Eddy Grant chronology
| Hearts and Diamonds (2000) | The Greatest Hits (2001) | Reparation (2006) |

= The Greatest Hits (Eddy Grant album) =

The Greatest Hits is a greatest hits album by Guyanese-British singer, songwriter and musician Eddy Grant, released in 2001. It includes singles and album tracks mostly taken from seven of Grant's solo studio albums, plus a remix of "Electric Avenue" which was released as a single prior to the release of The Greatest Hits, reaching number five in the UK singles chart.

==Critical reception==
In a review for AllMusic, Stephen Thomas Erlewine wrote that The Greatest Hits "opens up with a 2001 remix of "Electric Avenue," which signals that it is targeted at a younger, newer audience. He went on to opine that "Perhaps it would have been better if [the album] had been more logically assembled, but this has the hits and is quite entertaining, thereby serving the needs of most listeners."

==Track listing==
All tracks written by Eddy Grant.

Note
- The US version of The Greatest Hits contains 17 tracks, adding "Romancing the Stone" (4:50) as track 4, from the album Going for Broke (1984).
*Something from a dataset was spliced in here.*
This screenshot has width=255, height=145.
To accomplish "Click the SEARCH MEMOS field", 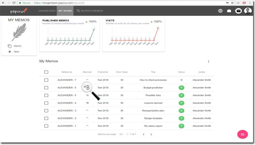I will point(90,11).

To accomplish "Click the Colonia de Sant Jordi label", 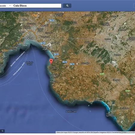I will coord(110,115).
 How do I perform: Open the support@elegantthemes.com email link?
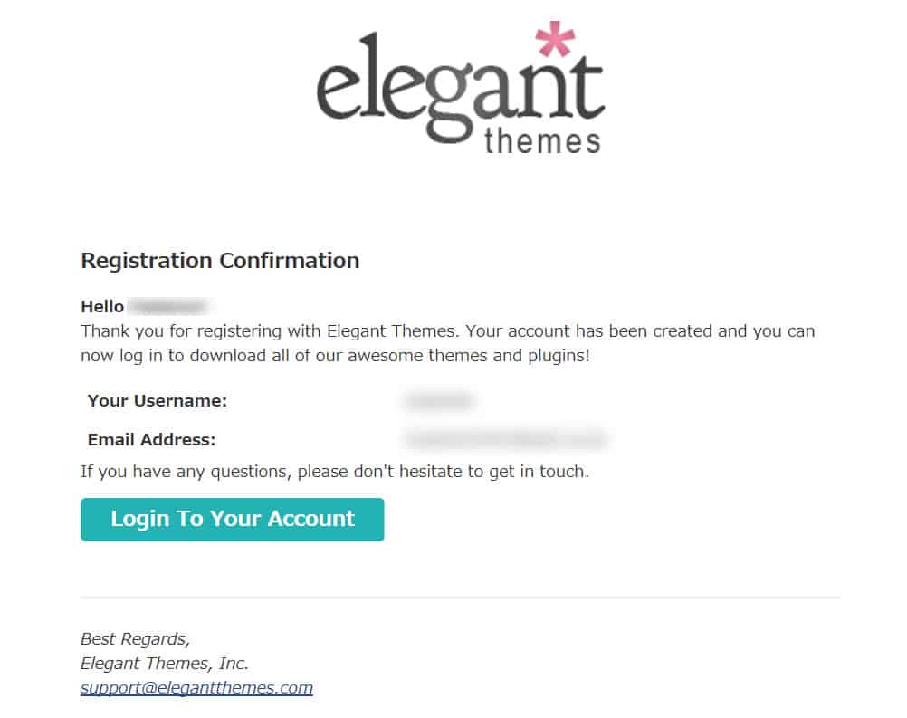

| No. | Title | Origin | Length |
|---|---|---|---|
| 1. | "Electric Avenue" (Ringbang Remix Radio Edit) | new version (2001) | 3:09 |
| 2. | "I Don't Wanna Dance" | Killer on the Rampage (1982) | 3:38 |
| 3. | "Killer on the Rampage" | Killer on the Rampage | 3:28 |
| 4. | "Can't Get Enough of You" | Can't Get Enough (1981) | 4:16 |
| 5. | "Living on the Frontline" | Walking on Sunshine (1978) | 5:56 |
| 6. | "Hello Africa" | Message Man (1977) | 5:47 |
| 7. | "Gimme Hope Jo'anna" | File Under Rock (1988) | 3:42 |
| 8. | "Another Revolutionary" | Killer on the Rampage | 5:13 |
| 9. | "Latin Love Affair" | Killer on the Rampage | 4:18 |
| 10. | "Do You Feel My Love" | Can't Get Enough | 2:58 |
| 11. | "Baby Come Back" | re-recording of song by Grant's band The Equals (1984) | 3:14 |
| 12. | "War Party" | Killer on the Rampage | 3:36 |
| 13. | "Walking on Sunshine" | Walking on Sunshine | 5:18 |
| 14. | "Nobody's Got Time" | Love in Exile (1980) | 7:17 |
| 15. | "Electric Avenue" (original version) | Killer on the Rampage | 3:42 |
| 16. | "Ten Out of Ten" | Hearts and Diamonds (2000) | 3:55 |

==Charts==

Chart performance for The Greatest Hits
| Chart (2001) | Peak position |
|---|---|
| Austrian Albums (Ö3 Austria) | 19 |
| Dutch Albums (Album Top 100) | 61 |
| German Albums (Offizielle Top 100) | 78 |
| New Zealand Albums (RMNZ) | 2 |
| Swedish Albums (Sverigetopplistan) | 24 |
| Swiss Albums (Schweizer Hitparade) | 69 |
| UK Albums (Official Charts) | 3 |

==Certifications==

| Region | Certification | Certified units/sales |
| United Kingdom (BPI) | Platinum | 300,000^{^} |
^{^} Shipments figures based on certification alone.